OBJECTIVE: Write out, word for word, the stretch of the listing below from the line containing "Task: Toggle dark mode with moon icon" through the end of the listing, leaving out the pictures.

[Listing for locating displayed items]
☆ ☆ ☆ ☆ ☆

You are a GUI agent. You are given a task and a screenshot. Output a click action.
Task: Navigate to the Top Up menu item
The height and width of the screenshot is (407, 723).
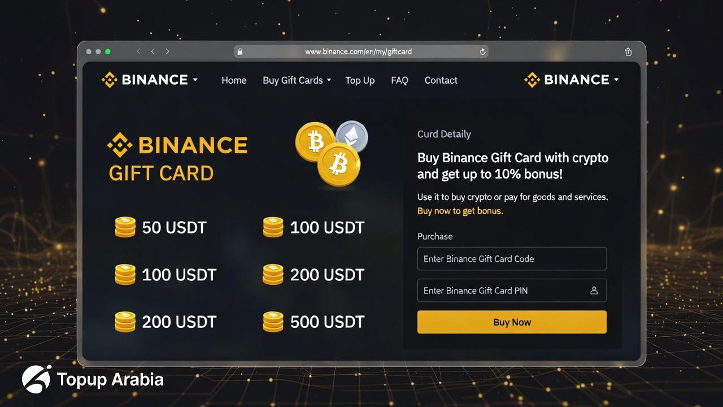coord(360,80)
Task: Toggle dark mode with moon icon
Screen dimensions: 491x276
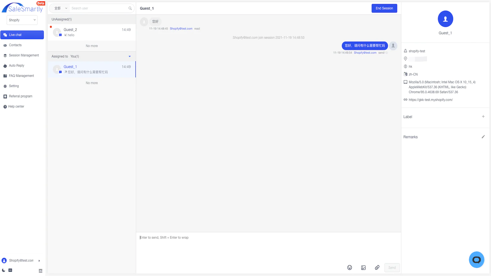Action: 4,270
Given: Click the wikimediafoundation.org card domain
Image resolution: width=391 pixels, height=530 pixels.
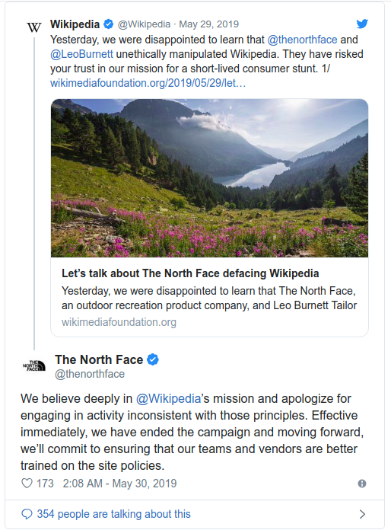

☆ ☆ ☆ ☆ ☆

ANSWER TO THE EXERCISE:
Task: Toggle dark mode with moon icon
Screen dimensions: 491x276
Action: 4,270
Given: Click the wikimediafoundation.org card domain
Image resolution: width=391 pixels, height=530 pixels.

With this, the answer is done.